The Boston Globe published what seemed to be a solid article on Jan. 17, alleging that former Liberian dictator Charles Taylor had been a U.S. intelligence informant. The article was based on a Freedom of Information Act request and stated that:
After a quarter-century of silence, the US government has confirmed what has long been rumored: Taylor, who would become president of Liberia and the first African leader tried for war crimes, worked with US spy agencies during his rise as one of the world’s most notorious dictators.
The disclosure on the former president comes in response to a request filed by the Globe six years ago under the Freedom of Information Act. The Defense Intelligence Agency, the Pentagon’s spy arm, confirmed its agents and CIA agents worked with Taylor beginning in the early 1980s.
The story goes into methodology to some extent, stating their reasons for drawing that conclusion, etc.
Yesterday, however, the paper issued an editor’s note backing down almost completely.
A journalism professor professor of mine, Dan Kennedy, wrote up the case in more detail on Media Nation. If there’s anything fishy about this case, one of Kennedy’s readers, ‘dm wilson’ summed it up in a comment:
it’s a troubling editor’s note. don’t you think Bender would have had to have this conversation with his editors before the piece was published?

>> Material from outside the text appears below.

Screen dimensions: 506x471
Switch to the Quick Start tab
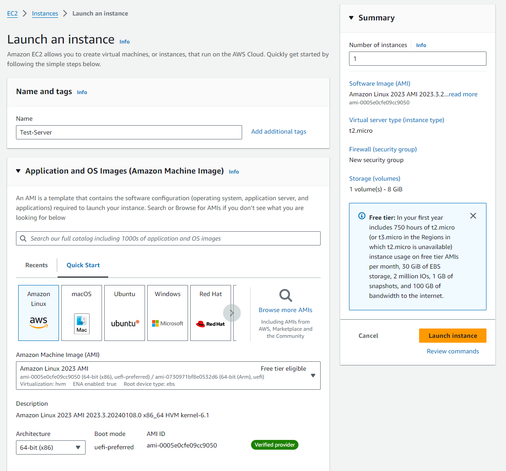coord(83,265)
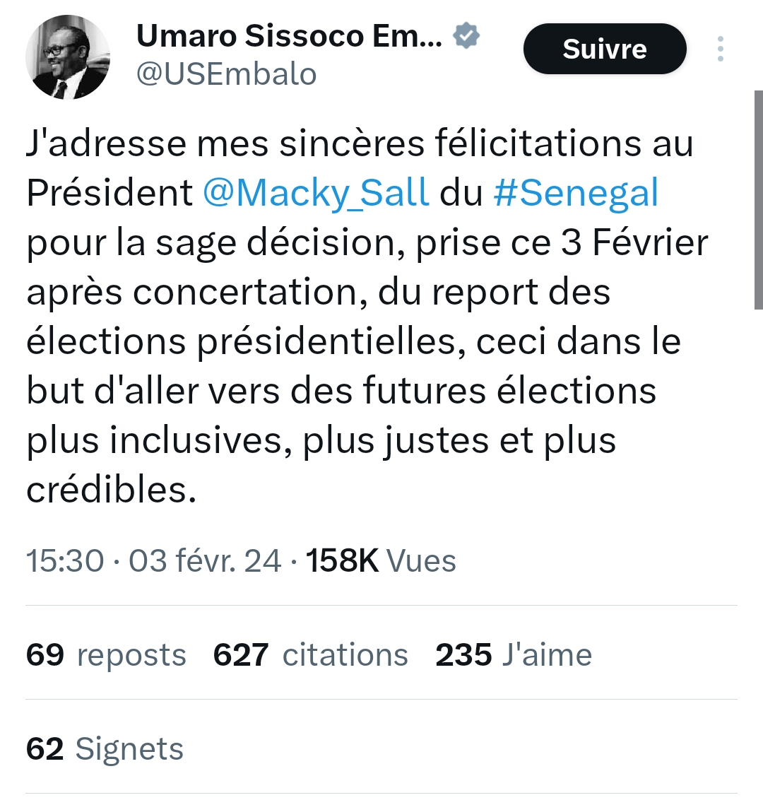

Yes. Without a doubt, an investigative story that the Globe knew would make a worldwide splash would be thoroughly checked out for holes and flaws, but the editor’s note seems to imply the paper did no such fact-checking.
Either the Globe made an extreme oversight, giving free reign to a rogue journalist or they allowed an outside source undue influence over their editorial process. Both scenarios seem unlikely.
It’s a strange case, as Kennedy says.
Bender is a good and careful reporter, and it seems pretty clear that there are other shoes yet to be dropped. The only thing we can say for certain at this point is that it’s all way too weird to come to any conclusions.
Disclosure: I spent the fall of 2011 working for boston.com, the Globe’s free website. I’m no longer on the company’s payroll.